::: Data under study

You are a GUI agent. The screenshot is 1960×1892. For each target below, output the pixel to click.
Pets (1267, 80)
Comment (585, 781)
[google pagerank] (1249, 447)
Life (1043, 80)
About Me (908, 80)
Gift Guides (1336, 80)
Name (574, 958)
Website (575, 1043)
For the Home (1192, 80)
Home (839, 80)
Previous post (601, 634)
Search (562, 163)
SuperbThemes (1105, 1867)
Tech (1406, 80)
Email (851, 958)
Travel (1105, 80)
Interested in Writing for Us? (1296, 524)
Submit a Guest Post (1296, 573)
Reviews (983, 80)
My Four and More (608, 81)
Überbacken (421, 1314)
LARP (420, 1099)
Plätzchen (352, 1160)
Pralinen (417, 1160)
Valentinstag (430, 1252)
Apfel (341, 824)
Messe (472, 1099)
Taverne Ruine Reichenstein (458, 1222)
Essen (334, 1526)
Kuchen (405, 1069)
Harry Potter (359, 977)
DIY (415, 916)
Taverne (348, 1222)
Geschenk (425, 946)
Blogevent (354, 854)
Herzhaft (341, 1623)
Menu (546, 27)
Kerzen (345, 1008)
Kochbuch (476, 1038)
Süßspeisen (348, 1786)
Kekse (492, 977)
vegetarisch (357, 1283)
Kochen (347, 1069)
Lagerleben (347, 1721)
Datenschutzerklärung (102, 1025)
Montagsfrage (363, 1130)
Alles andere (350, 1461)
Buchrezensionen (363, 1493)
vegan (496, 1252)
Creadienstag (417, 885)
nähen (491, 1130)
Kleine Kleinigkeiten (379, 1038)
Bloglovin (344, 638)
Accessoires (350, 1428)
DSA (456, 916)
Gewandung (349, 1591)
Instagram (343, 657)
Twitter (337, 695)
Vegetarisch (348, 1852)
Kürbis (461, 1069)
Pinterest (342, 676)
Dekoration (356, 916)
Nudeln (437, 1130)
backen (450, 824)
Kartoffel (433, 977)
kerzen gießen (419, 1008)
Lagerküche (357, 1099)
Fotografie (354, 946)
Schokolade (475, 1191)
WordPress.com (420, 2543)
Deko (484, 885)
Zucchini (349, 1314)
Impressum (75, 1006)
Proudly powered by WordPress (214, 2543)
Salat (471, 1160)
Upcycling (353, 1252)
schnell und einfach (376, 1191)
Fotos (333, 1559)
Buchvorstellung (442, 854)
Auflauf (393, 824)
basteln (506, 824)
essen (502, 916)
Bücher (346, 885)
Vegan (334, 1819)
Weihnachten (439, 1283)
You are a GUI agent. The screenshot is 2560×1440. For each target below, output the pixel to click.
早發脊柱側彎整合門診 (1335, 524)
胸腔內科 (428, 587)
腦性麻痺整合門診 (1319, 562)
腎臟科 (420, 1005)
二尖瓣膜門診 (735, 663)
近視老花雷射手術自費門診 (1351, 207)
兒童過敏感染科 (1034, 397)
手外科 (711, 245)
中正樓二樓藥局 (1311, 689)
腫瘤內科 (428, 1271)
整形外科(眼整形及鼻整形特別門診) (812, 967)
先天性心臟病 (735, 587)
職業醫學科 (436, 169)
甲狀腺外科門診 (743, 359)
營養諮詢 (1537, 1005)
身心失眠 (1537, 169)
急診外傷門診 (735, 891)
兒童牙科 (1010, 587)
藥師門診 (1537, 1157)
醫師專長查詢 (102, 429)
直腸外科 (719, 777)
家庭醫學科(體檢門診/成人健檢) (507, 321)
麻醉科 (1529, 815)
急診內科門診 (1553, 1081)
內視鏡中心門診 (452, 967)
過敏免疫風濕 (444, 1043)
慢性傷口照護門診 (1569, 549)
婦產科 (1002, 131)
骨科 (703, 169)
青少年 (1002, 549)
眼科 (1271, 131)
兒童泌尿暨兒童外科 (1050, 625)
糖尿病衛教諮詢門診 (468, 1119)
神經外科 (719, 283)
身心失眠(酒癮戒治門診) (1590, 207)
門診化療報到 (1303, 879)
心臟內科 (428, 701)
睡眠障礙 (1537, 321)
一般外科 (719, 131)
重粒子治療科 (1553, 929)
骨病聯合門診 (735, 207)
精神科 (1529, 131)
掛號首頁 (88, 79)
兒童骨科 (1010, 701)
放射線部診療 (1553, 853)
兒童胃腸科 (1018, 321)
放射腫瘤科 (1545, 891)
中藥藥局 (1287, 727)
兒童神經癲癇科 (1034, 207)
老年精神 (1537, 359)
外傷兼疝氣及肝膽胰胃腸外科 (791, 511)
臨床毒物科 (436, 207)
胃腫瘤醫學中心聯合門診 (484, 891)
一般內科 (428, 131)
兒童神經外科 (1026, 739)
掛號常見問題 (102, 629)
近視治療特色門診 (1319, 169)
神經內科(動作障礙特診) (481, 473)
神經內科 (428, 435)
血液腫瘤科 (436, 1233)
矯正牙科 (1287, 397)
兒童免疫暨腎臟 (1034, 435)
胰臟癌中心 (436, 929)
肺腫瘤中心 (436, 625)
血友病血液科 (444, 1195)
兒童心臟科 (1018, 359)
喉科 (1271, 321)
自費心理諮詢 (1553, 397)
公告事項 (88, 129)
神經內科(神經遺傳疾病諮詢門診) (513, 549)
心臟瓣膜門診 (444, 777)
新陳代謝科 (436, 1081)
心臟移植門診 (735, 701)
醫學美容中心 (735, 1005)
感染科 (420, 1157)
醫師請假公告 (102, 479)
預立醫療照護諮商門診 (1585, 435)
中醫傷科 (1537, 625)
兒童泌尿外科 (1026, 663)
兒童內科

::::::

Look above for the line holding "一般內科 (428, 131)" and the line holding "公告事項 (88, 129)", then output exactly those two lines and every line between them, nothing more.

一般內科 (428, 131)
兒童神經外科 (1026, 739)
掛號常見問題 (102, 629)
近視治療特色門診 (1319, 169)
神經內科(動作障礙特診) (481, 473)
神經內科 (428, 435)
血液腫瘤科 (436, 1233)
矯正牙科 (1287, 397)
兒童免疫暨腎臟 (1034, 435)
胰臟癌中心 (436, 929)
肺腫瘤中心 (436, 625)
血友病血液科 (444, 1195)
兒童心臟科 (1018, 359)
喉科 (1271, 321)
自費心理諮詢 (1553, 397)
公告事項 (88, 129)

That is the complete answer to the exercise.